Self-Directed Roth IRAs

Don’t make these common Self-Directed IRA beneficiary Mistakes

Naming beneficiaries is a critical step in any financial plan. Get it right and your financial legacy and your skilled, patient Self-Directed IRA investing and other saving, investing and insurance decisions can be a great blessing to loved ones and help you successfully pass on a financial legacy to your heirs. Get it wrong and you could cause untold needless heartache, conflict, labor and tax consequences for your family members and loved ones.

Here are some of the most common mistakes we see when it comes to beneficiary designation and probate.

1.)  Failing to prepare Self-Directed IRA Self-Directed IRA investors frequently choose unusual and even esoteric investments. Self-Directed IRA investors are often very sophisticated, experienced investors or have experience specific to an industry or asset class heavily represented in their Self-Directed IRAs.

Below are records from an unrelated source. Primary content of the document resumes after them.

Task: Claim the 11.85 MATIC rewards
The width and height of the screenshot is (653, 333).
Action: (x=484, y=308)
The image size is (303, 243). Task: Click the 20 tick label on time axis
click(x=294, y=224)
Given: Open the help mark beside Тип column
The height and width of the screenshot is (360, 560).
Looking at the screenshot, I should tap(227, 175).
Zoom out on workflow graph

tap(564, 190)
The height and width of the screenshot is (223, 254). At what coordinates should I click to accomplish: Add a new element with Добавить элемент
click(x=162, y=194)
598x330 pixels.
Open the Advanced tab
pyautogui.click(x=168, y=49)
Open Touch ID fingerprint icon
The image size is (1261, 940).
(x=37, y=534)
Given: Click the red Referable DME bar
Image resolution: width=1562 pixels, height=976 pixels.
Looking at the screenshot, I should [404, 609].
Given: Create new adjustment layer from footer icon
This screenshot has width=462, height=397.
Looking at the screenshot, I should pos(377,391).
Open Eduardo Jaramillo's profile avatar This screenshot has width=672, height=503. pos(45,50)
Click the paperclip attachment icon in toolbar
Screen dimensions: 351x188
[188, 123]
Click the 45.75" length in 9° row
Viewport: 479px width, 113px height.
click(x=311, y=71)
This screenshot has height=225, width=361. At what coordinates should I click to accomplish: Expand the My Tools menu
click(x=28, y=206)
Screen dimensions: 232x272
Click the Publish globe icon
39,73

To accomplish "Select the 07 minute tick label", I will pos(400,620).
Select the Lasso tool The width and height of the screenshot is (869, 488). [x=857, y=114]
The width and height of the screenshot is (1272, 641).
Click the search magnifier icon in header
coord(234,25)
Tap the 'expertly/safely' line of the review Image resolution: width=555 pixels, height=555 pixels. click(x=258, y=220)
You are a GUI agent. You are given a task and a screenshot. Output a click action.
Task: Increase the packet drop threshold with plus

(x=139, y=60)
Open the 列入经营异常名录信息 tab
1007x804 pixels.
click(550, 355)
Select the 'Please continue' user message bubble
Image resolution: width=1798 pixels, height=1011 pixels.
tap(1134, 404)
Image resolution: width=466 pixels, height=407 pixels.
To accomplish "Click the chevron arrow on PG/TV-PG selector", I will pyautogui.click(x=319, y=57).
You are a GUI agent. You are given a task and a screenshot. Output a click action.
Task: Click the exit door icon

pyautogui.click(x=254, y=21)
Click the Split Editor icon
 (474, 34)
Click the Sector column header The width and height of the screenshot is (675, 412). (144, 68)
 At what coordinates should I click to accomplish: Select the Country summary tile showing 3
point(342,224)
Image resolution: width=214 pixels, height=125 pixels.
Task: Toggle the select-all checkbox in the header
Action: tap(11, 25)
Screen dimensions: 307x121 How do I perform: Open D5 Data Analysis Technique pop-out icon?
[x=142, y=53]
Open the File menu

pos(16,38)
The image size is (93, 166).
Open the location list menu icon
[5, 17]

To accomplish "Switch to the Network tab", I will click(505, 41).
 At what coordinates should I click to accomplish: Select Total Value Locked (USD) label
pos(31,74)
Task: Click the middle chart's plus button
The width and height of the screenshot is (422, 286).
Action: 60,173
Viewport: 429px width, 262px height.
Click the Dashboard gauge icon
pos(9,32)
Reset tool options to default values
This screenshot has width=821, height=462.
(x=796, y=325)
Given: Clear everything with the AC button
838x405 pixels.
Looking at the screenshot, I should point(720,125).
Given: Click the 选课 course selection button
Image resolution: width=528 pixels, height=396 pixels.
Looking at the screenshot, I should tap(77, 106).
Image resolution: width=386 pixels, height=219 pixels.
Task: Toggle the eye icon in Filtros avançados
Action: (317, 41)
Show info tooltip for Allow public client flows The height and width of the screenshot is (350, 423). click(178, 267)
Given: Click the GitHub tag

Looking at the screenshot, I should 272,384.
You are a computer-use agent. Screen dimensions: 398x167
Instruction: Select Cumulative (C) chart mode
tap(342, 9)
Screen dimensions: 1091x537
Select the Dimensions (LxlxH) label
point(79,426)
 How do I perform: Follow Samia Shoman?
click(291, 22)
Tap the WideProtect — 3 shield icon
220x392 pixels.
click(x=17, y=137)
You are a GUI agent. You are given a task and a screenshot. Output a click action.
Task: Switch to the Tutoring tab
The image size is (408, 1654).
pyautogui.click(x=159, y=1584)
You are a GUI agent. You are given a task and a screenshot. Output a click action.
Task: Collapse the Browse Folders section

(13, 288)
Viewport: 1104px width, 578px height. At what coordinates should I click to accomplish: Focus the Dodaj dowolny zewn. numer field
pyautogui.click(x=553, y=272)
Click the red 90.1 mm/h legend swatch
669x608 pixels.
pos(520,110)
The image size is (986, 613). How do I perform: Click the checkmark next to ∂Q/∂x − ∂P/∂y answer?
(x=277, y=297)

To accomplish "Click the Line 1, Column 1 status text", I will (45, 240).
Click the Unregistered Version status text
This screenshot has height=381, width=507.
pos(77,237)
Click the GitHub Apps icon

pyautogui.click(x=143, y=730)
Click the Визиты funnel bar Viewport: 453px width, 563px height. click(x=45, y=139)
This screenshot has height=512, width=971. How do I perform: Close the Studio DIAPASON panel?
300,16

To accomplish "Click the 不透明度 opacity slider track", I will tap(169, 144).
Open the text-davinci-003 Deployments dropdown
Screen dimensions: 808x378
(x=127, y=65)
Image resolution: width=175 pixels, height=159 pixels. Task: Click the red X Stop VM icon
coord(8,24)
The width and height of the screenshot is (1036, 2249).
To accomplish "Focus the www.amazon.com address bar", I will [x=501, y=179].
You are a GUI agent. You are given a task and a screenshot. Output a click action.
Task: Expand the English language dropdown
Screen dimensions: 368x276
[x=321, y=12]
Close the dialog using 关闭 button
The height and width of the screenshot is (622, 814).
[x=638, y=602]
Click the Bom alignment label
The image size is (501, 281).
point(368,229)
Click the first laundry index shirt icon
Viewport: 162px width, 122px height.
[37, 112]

The ability to invest in alternative asset classes is one of the great benefits of Self-Directed IRA investing. But it’s also a problem, because often times, heirs invest assets that they do not know what to do with. They may not know how to sell an oil and gas investment, for example, because they do not know the market for it. Holding it may not be appropriate for their portfolio – but because there’s no built-in secondary market for it like there is for securities bought over a stock exchange or via a broker, they may not be able to sell it, without taking a huge haircut.

Sometimes an heir may inherit a Self-Directed Real Estate IRA property – but not everyone is equipped to be a landlord. Even if they are, they could be far away, and unable to monitor their Real Estate IRA properties.

Also, sometimes heirs may inherit a Self-Directed Real Estate IRA, but cause problems for themselves when they move into the property for themselves or spend their own money in repairing or remodeling it, or in marketing it for lease or for sale. They simply do not know the prohibited transaction rules that are old hat for experienced Self-Directed IRA owners.

If you have a Self-Directed IRA, be sure your beneficiary knows what to do with it when they inherit it – and what not to do.

2.)  Not naming a beneficiary. The failure to name a beneficiary at all can be a big mistake. If you do not name a beneficiary and are not married, the Self-Directed IRA must be considered a part of your estate – which means it goes through probate. A team of lawyers will then distribute your retirement assets to the IRS, state and local revenue departments and every creditor who shows up claiming you owed them money. And, of course, the probate lawyers won’t forget to pay themselves out of your estate proceeds as well.

And they will take their sweet time about it – sitting on the assets for months before releasing them to family members – even those who may be financially dependent on you.

If you list your beneficiaries on retirement accounts and life insurance policies by name, however, they will pass directly to your heirs in a few days under contract law, not probate law. This is far, far preferable. To everyone except the IRS, your creditors and the probate lawyers, that is!

3.)  Leaving money directly to the wrong people. In some circumstances, direct inheritance of large sums of money can cause major problems. For example:

Special needs individuals. Many handicapped individuals rely on Medicaid for health care and may rely on food stamps and other need-based aid programs. Inheriting money directly could cause them to lose access to these critical programs. They may be forced to spend down their inheritance before they can qualify again.

If you have family members or other loved ones in this circumstance, speak with a financial planning professional or trust attorney about creating a special needs trust. Then you can name the trust as beneficiary instead of the handicapped individual – and keep the assets out of their name. The trustee needs to take care not to release too much income so as not to accidentally disqualify the beneficiary from aid.

Spendthrifts and debtors. Some people we love are just exceptionally poor at handling money. Or they may have a special circumstance like a current judgment against them, or a pending lawsuit that may be reasonably expected to result in a judgment, and then the attachment of any assets they may have. Again, these people should not be named as direct beneficiaries. If you want to leave money to them, do it via a trust – and name a reliable trustee who will release assets to them as needed, but not to their creditors.

Minors. Minors also cannot inherit money directly. Instead, you should create a trust for their benefit, too – or use your state’s UGMA or UTMA rules. And name a reliable and responsible beneficiary until the minor reaches the age of majority.

Creating your own trust allows you to place some conditions on the inheritance, such as enrollment in school, graduation, remaining drug-free, avoiding a criminal record, etc.

Either way, the right trustee is not necessarily the child’s parent or guardian. In fact, it often is not.